- Nicolas Tenorio Cerero
- Born: 28 December 1863 Villalba del Alcor, Province of Huelva, Spain
- Died: 1 December 1930 (aged 66) Seville, Spain
- Occupations: Writer, historian, judge
- Writing career
- Language: Spanish
- Notable work: The Galician Village La Aldea Gallega

= Nicolas Tenorio Cerero =

Nicolas Tenorio Cerero (28 December 1863 – 1 December 1930) was a Spanish writer, historian, politician and judge.

==Early life==
Nicolas was born in Villalba del Alcor, Spain. Orphaned at age 5, Cerero moved to Seville. He studied at the University of Seville between 1881 and 1886, where he pursued a legal career. After graduating he worked as a journalist for several years.

== Career ==
He later became a judge; his first assignment in 1897 was in Havana, Cuba (a Spanish colony). His term as a judge was interrupted by the Spanish–American War that led to Cuban independence.

Upon returning to Spain his assignment as a judge ended and he pursued a degree in history. His studies included research of important archives in Seville, including the General Archive of the Indies. His law practice and journalistic pursuits eventually led back to additional service as a judge. His work as a judge came in multiple regions of Spain, including Galicia, Murcia, Cádiz, Burgos and Seville.

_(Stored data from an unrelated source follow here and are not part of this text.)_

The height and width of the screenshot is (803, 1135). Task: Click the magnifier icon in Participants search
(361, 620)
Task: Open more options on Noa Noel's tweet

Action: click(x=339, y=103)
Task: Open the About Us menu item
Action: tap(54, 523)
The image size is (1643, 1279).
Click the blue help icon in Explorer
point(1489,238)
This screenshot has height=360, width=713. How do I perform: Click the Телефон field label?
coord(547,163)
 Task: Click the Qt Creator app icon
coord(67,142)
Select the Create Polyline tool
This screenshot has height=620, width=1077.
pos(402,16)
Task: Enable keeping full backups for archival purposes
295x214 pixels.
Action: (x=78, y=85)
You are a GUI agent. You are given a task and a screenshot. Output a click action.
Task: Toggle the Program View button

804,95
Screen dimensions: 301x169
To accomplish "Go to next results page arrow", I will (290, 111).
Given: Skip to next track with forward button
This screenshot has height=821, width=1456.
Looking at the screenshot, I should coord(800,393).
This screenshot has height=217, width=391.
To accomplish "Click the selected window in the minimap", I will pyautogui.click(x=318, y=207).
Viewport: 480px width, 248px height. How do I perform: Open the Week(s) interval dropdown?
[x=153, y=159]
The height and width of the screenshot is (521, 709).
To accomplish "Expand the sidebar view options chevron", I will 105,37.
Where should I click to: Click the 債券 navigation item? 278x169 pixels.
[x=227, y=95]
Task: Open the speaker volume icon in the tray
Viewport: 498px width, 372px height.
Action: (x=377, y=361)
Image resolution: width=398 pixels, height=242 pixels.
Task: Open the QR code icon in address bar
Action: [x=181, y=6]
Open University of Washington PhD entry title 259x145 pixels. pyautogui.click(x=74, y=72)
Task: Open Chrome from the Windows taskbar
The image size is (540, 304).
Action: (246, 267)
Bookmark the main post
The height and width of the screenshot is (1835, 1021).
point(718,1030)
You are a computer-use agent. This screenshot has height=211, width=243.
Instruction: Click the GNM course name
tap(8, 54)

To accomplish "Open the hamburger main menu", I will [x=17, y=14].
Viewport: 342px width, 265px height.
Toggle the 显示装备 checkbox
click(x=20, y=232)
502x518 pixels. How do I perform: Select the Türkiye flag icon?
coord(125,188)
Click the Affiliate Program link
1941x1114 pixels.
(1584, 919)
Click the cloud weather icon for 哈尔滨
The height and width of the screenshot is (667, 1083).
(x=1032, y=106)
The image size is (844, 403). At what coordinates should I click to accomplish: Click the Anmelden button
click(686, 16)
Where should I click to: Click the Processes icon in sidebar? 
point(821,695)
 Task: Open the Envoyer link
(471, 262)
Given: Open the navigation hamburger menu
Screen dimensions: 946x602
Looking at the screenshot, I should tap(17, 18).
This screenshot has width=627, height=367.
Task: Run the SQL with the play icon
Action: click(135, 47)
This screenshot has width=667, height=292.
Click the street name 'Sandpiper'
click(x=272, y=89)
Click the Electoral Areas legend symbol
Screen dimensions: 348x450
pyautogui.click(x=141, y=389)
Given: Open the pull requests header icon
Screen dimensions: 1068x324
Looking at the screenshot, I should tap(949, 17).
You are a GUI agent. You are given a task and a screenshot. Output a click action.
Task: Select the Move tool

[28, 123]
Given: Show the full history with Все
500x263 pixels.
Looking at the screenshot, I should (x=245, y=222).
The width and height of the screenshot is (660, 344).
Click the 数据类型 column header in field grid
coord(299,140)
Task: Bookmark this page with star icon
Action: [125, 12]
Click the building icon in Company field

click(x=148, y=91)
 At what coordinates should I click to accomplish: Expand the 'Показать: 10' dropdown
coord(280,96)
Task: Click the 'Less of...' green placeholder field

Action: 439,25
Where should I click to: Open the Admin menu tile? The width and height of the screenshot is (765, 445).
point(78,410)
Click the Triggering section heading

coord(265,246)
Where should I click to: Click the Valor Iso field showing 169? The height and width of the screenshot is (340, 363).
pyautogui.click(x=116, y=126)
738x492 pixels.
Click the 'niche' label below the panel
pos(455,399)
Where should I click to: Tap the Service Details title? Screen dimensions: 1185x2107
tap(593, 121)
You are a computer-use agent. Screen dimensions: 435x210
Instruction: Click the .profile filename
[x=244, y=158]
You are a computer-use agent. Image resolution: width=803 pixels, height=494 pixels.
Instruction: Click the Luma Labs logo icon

He was a secretary-bookkeeper of the Cultural club of Seville from 1889 to 1893. He was elected to the Royal (Real) Sevillian Academy of Good Letters in 1900. He was an editor of a magazine, The Sevillian Newscaster (El Noticiero Sevillano), from its founding in 1893, and worked for other publications, such as The Future (El Porvenir).

In his second assignment as Judge, in October 1900 he moved from Seville to Viana do Bolo (Ourense, and Galicia). He later practiced in Vienna until 1906, when he moved to Vilamartín de Valdeorras (Ourense, Galicia). in 1910, he moved to Mule (Murcia), where he practiced in Cádiz. Later he moved to America as fiscal Lieutenant of the Hearing. In 1917 he finished his judicial career in Seville, as a civil justice. Parallel to his judicial career, he devoted himself to historical studies, writing books about the medieval epoch in Seville, and its juridical and political institutions. He died in Seville in 1930.

==Bibliography==
He published books on sociology and anthropology. Named favorite son of Seville, his work was reissued especially The Galician Village La Aldea Gallega (La Aldea Gallega), due to the fact that it is the first anthropological study written on rural Galicia.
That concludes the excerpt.